Every line of the listing below from the one with "The height and" up to and including the one with "This screenshot has" should be retyped exactly, and nothing else; pictures are not part of the copy.

** Opening Data under study block **

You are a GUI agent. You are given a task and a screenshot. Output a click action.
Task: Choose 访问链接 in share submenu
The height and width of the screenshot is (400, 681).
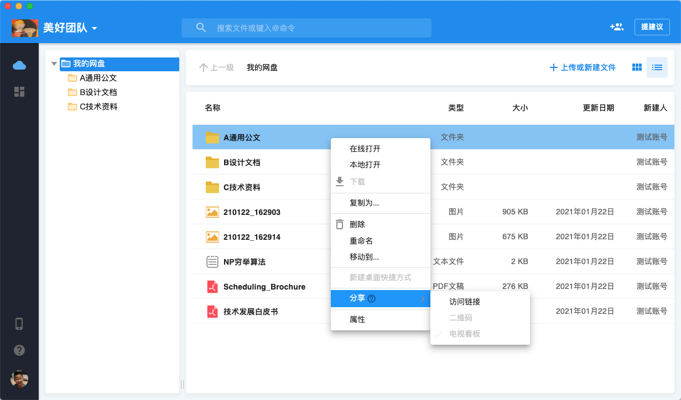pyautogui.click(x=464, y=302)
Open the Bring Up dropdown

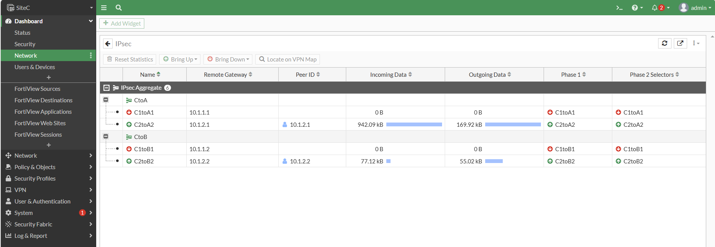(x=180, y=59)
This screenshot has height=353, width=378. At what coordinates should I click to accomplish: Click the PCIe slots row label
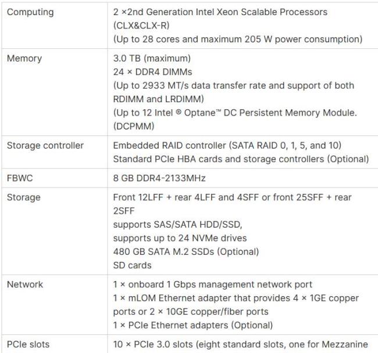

** Closing Data under study block **
** Opening Data under study block **

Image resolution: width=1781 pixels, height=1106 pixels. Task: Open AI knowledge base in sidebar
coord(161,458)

** Closing Data under study block **

## Reply
The height and width of the screenshot is (400, 681).
pyautogui.click(x=464, y=302)
Open the Bring Up dropdown

(x=180, y=59)
This screenshot has height=353, width=378. At what coordinates should I click to accomplish: Click the PCIe slots row label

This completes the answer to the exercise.